What Creativity Can Teach Us About Recovery

Creative 1

Creativity is not just for artists. If you are in recovery, you need to be more creative. And hint: it’s not about art.

___

Creativity has much to teach us about recovery.

As a writer, the ideas are not flowing these days. This time last year, I had more ideas than hours in the day. Today, ideas are rare. My writing process now involves sitting down at the keyboard, starting with whatever is on my mind and after several duds, something seems to take root.

I have to begin, each day, and trust that something will flow from my fingertips.

Trust and the sweat factor

Thankfully, creativity meets us when we trust. That is one of the lessons of creativity: When we trust, creativity joins us. Most times, trust only needs to be big enough to make us sweat.

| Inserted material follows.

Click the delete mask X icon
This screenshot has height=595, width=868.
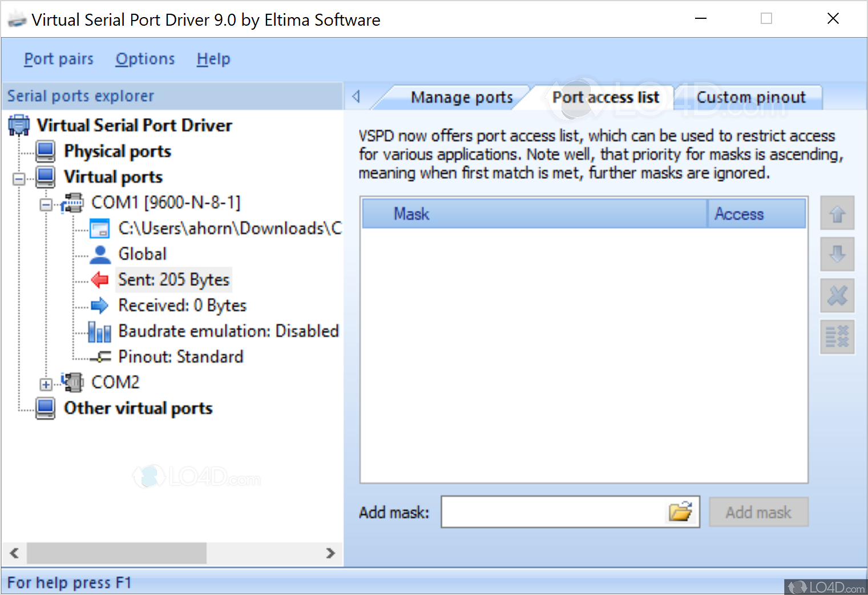tap(837, 295)
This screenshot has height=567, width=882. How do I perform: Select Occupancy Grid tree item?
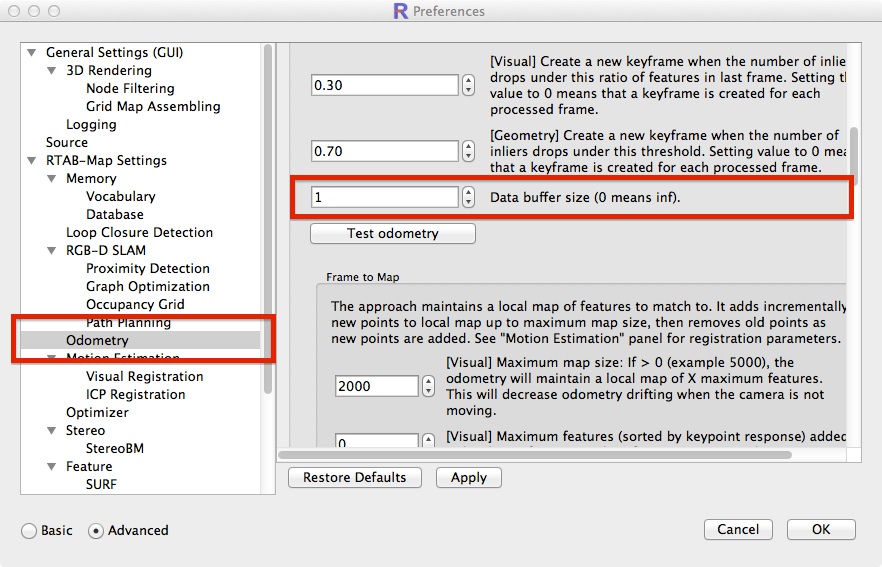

Addiction, depression and anxiety present a strong vision of a future turned inward. They surround you, keeping your life, your highs and your lows predictable. You may hate what you feel, but it is known.

One of the foundations of addiction recovery is trust: admitting that we have a problem is the first step in trust. In mental health recovery, we need to trust ourselves, trust that what we are feeling and seeing and hearing is valid enough to get help. You and I cannot get the help we need without exercising trust.

But trust can become wounded. And wounded trust begins to close up and protect. When we close up, we can’t be open to what others have to say, to love, to creativity or to the joys of the world.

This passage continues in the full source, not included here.